C Pointer Validity

Previously, we've discussed const qualifier and Named Constants in C. Today let's go back to the root and have a look at null pointers and pointer validity. After all, everything starts at zero and disappears without a trace.

Pointer validity#

Earlier (TAKEAWAY 11.1: Using * with an indeterminate or null pointer has undefined behavior.) we saw that we must be careful about the address that a pointer contains (or does not contain). Pointers have a value, the address they contain, and that value can change.

Setting a pointer to 0 if it does not have a valid address is very important and should not be forgotten. It helps to check and keep track of whether a pointer has been set.

TAKEAWAY 11.9: Pointers have truth.

To avoid clunky comparisons (TAKEAWAY 3.3: Don't compare to 0, false, or true.), in C programs you often will see code like this:

char const* name = 0; // Do something that eventually sets name

if (name) {
    printf("today's name is %s\n", name);
} else {
    printf("today we are anonymous\n");
}

Therefore, it is important to control the state of all pointer variables. We have to ensure that pointer variables are always null, unless they point to a valid object that we want to manipulate.

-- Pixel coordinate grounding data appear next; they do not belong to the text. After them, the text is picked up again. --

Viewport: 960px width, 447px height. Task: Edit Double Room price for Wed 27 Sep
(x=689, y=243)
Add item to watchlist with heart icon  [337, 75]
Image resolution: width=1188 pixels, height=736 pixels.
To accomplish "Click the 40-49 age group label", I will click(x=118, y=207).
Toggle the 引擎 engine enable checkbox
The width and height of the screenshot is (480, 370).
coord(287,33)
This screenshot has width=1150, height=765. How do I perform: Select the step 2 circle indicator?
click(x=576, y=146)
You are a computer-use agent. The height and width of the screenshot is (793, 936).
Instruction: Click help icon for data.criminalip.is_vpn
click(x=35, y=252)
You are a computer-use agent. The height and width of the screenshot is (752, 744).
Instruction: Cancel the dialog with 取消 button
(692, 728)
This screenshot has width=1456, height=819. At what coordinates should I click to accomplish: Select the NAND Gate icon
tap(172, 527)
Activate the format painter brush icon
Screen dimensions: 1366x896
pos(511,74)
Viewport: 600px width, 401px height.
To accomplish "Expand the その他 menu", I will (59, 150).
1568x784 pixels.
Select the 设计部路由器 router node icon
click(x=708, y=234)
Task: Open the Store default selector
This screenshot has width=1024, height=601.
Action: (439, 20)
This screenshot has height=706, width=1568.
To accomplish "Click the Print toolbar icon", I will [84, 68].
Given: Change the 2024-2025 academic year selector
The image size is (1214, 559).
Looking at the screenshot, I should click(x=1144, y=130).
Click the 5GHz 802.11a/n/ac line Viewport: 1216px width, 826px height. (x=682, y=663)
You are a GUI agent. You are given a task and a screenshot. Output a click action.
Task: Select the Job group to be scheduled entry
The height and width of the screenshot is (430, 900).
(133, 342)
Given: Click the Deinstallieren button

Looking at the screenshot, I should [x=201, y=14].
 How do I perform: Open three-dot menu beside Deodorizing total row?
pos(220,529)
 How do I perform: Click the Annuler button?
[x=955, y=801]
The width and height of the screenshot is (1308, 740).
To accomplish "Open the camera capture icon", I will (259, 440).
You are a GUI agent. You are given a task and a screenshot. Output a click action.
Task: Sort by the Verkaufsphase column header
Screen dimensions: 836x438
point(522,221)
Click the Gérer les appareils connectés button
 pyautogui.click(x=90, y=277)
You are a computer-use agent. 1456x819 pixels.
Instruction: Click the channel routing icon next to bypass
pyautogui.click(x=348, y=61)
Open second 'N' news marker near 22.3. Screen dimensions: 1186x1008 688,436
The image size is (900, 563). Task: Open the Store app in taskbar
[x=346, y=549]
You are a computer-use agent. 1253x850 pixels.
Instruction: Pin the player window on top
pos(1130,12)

TAKEAWAY 11.10: Set pointer variables to 0 as soon as you can.

In most cases, the simplest way to ensure this is to initialize pointer variables explicitly (TAKEAWAY 6.22: Always initialize pointers.).

We have seen some examples of representations of different types: that is, the way the platform stores the value of a particular type in an object. The representation of one type, size_t, say, could be completely senseless to another type, for example double. As long as we only use variables directly, C's type system will protect us from any mixup of these representations; a size_t object will always be accessed as such and never be interpreted as a (senseless) double.

If we did not use them carefully, pointers could break that barrier and lead us to code that tries to interpret the representation of a size_t as double. More generally, C even has coined a term for bit patterns that are nonsense when they are interpreted as a specific type: a trap representation for that type. This choice of words (trap) is meant to intimidate.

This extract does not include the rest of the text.